You can only experience how technology can transform your life, if you know what is out there in the marketplace.
This was what Robyn Chapman, chief executive of Assistive Technology Australia, told us when she was in Singapore in July as a guest speaker at the inaugural E2 Connect forum. An experienced physiotherapist across the aged, disability, and other sectors, Ms Chapman shared insights on how initiatives in Australia have helped to increase adoption of assistive technology among people with disabilities.
As a specialised category of technologies, many people with disabilities find it challenging to identify assistive technologies that meet their needs—even when many of these products already exist. This is a problem, because it narrows users’ choices, hampers their purchasing decisions, and wastes effort and time needed to learn how to use them.
Not just about putting stuff up on the web
Chapman emphasised that it’s crucial to build up users’ ability to conduct product research on their own, and not assume people will find critical information simply because you published it on the web.
“It’s actually really hard to keep up with all the developments. Even those who assist people will need to keep up with the changes that are happening. If you don’t know what’s out there, how do you know what you can use?”
Chapman shared how Assistive Technology Australia, which is part of a national network in Australia, adopts a person-centric approach to helping people find suitable assistive technologies. The centre provides impartial advice, information and leadership, in order to to empower people with disabilities to make their own choices on what devices they adopt.
Another example of this personalized approach is “Everyone Connects Australia”. A programme in partnership with Telstra Foundation, it aims to improve the connectedness of young people with profound communication disability (known as Complex Communication Needs or CCN) through the use of mobile and tablet technologies. Under the programme, speech pathologists and occupational therapists organise mini-expos and in-depth training sessions about a range of assistive and mainstream communication technologies. These events are well-attended by young people with CCN and caregivers across Australia.
From one user to another
Another of the centre’s programmes is the AT Mentor Project. Instead of Allied Health Professionals who make prescriptions (and decisions) on clients’ behalf, the project pairs users with mentors who are personally experienced in the use of assistive technology. Besides helping new users make independent, informed choices about devices and home modifications, it also builds upon knowledge that already exists in the community, and puts on a training framework to it.
“[The good thing about] this system is that it recognises that people with disabilities have the capacity to use their experience, and to make their own choices,” said Chapman. “We really have to understand that life really does happen as a serious of linked events involved in community, not just at home. You can’t undertake an activity with a disability if you haven’t got assistive technology to support that.”
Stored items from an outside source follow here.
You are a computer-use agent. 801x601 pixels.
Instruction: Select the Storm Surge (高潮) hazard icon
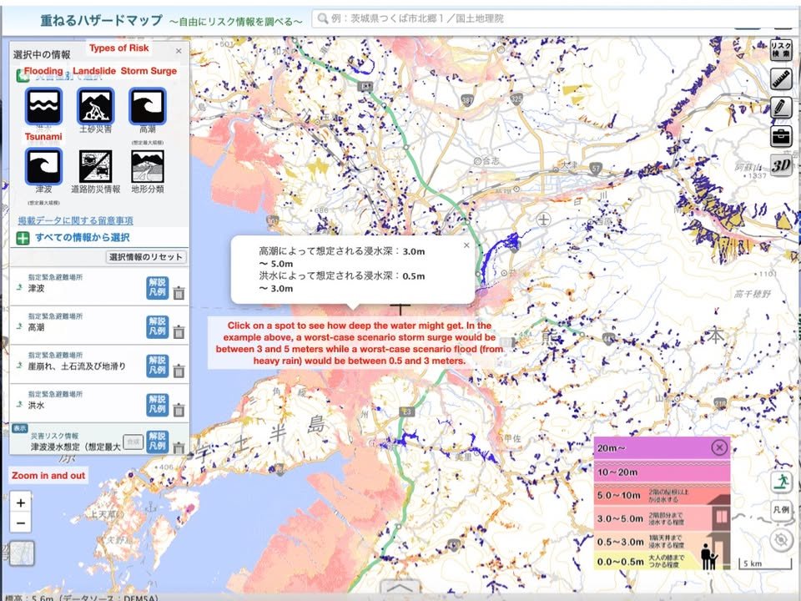(148, 106)
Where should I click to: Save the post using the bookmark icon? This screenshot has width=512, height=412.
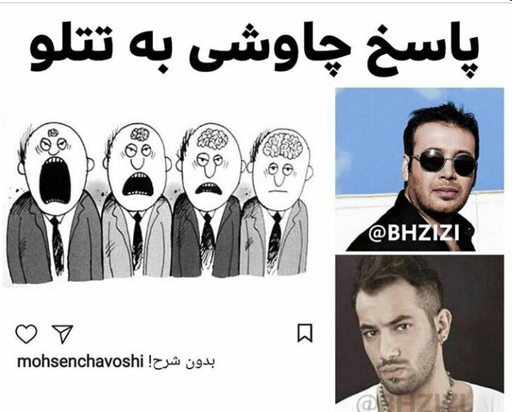[304, 333]
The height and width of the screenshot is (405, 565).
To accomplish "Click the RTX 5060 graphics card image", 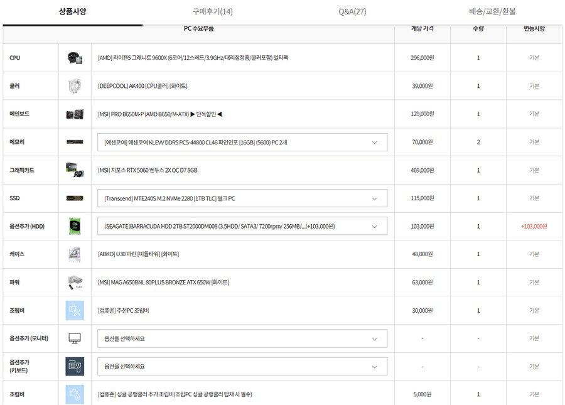I will click(x=75, y=170).
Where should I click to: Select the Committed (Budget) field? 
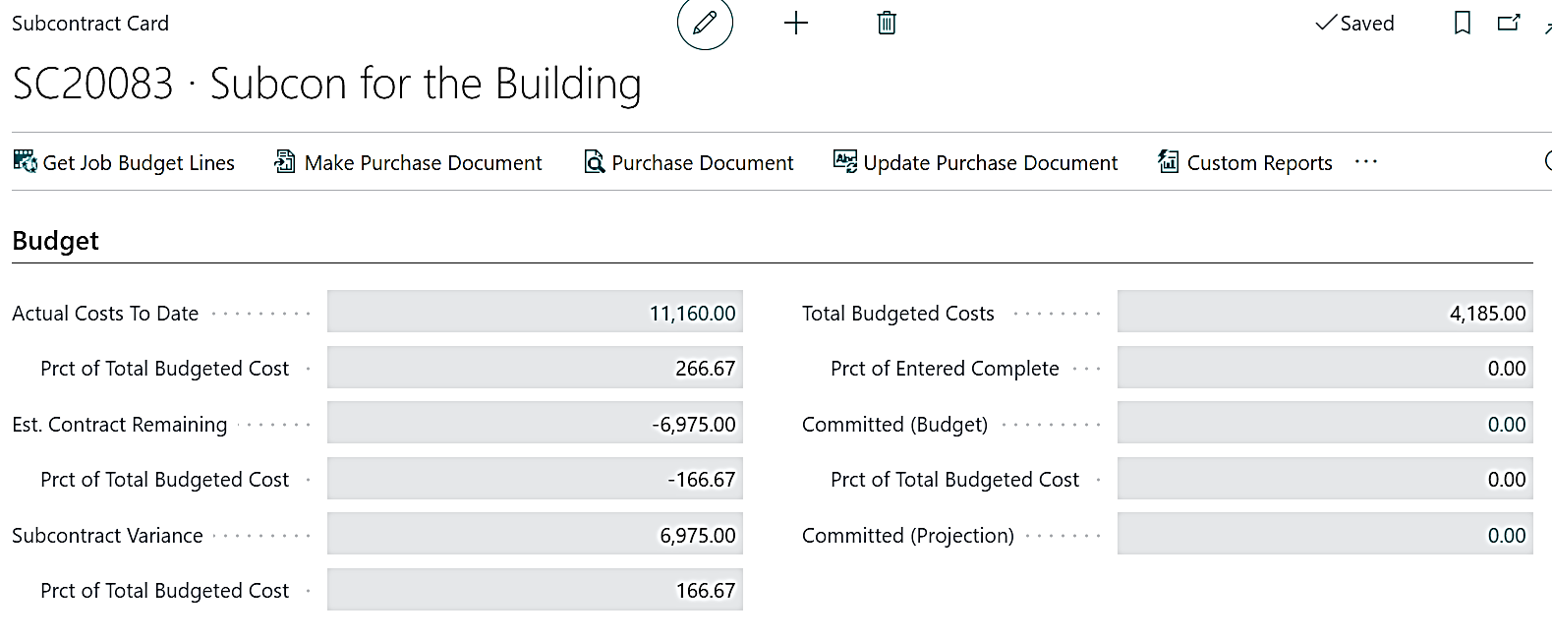[x=1324, y=425]
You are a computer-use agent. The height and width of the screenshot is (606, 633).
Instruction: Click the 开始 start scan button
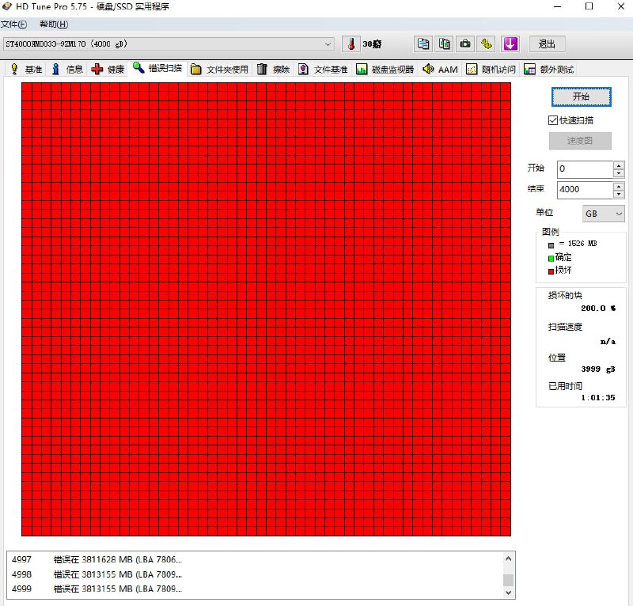click(x=581, y=97)
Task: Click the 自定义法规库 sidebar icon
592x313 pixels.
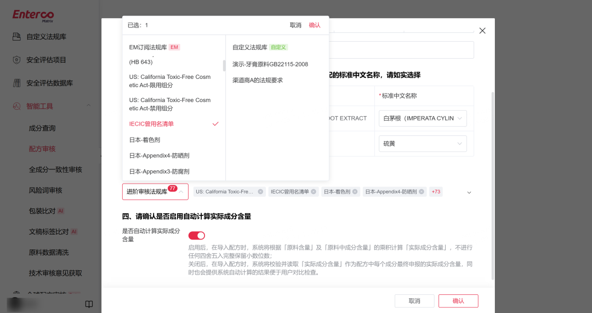Action: pyautogui.click(x=16, y=37)
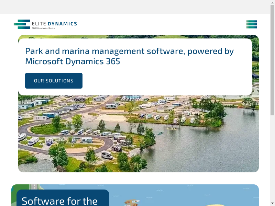Click the ELITE DYNAMICS brand name text
This screenshot has width=275, height=206.
click(54, 24)
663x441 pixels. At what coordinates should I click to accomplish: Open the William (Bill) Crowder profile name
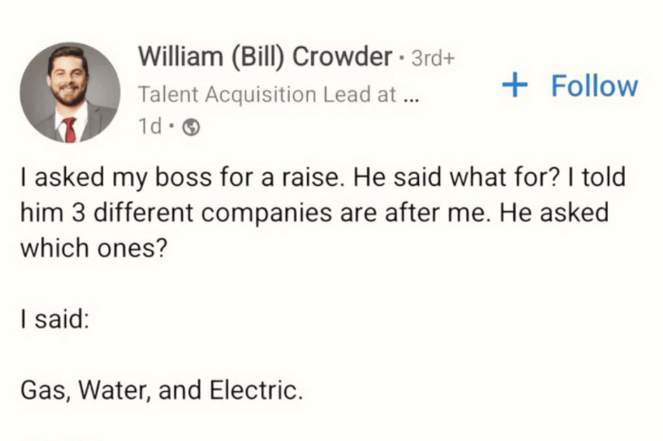click(x=265, y=57)
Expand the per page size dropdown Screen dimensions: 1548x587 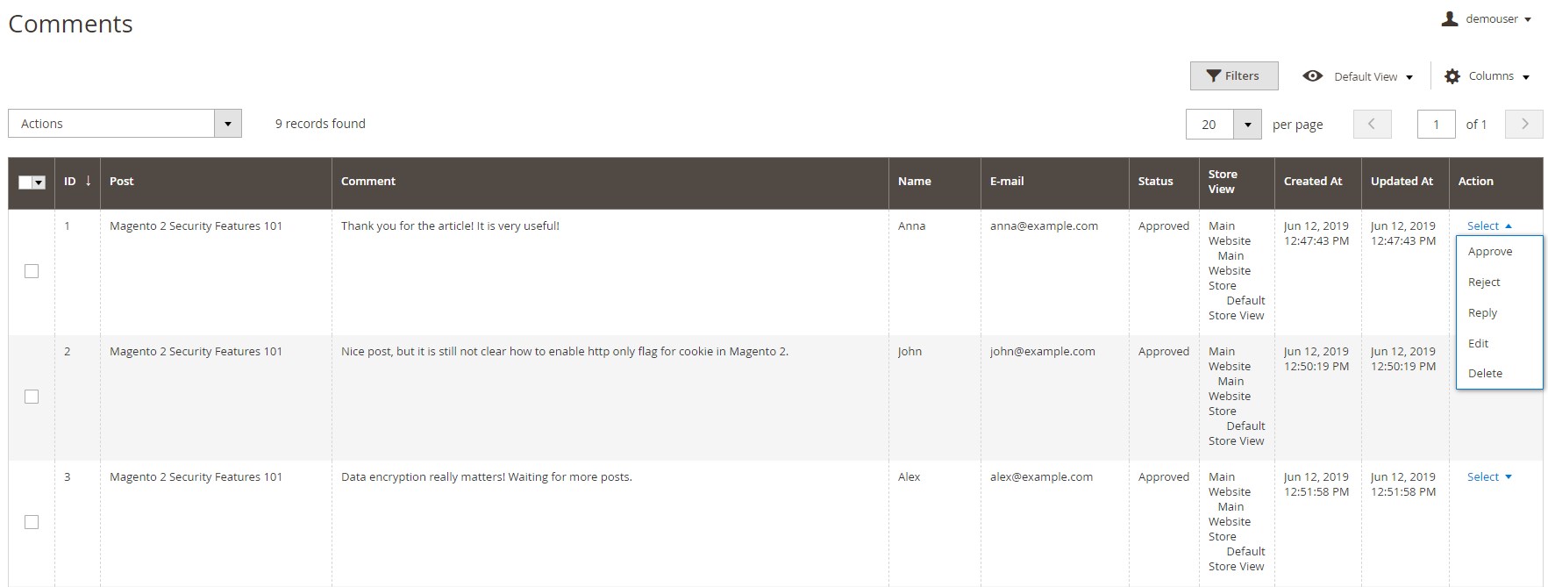point(1246,125)
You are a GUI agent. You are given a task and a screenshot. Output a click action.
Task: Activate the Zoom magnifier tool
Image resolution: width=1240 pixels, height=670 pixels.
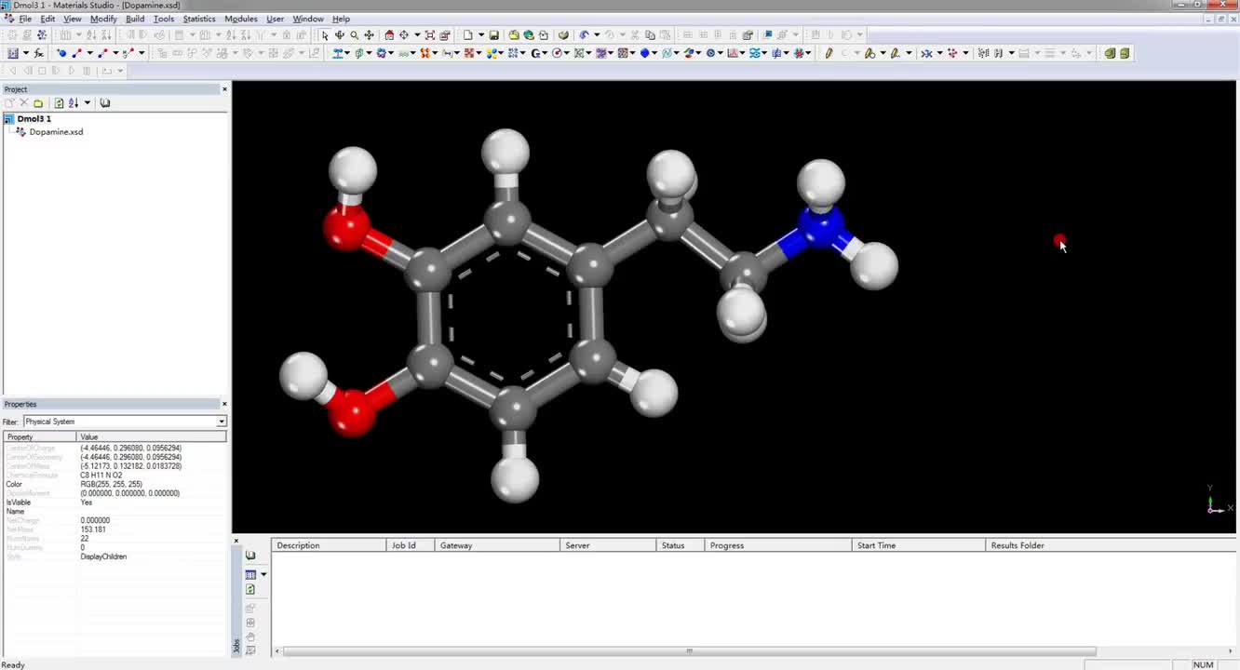(x=354, y=35)
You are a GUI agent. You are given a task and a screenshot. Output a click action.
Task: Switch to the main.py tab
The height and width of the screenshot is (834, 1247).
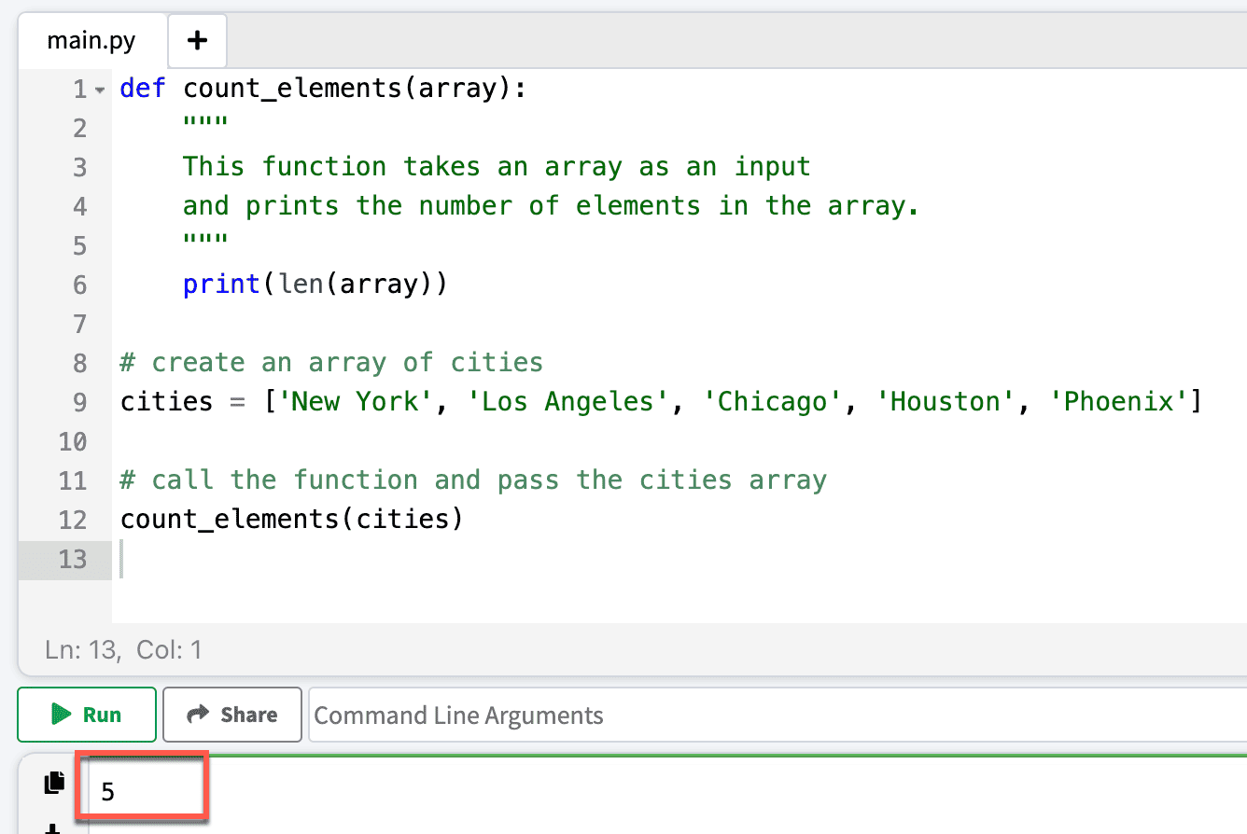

The trend in universal design
Chapman highlighted one big trend in assistive technology: Universal Design. Thanks to accessibility features in mainstream technology and the growing popularity of product designs that suit both able-bodied and disabled users, more and more products in the general marketplace come with disability-friendly features already baked in. This means less need for specialized, hard-to-find and even custom-made devices that can only be used by people with disabilities.
Another area of great change is in infocomm technology: computerised telecommunications, environmental controls, and advanced robotics.
“Universal design has had a considerable impact, as manufacturers see the disability and aging marketplace as being beneficial to their bottom line.”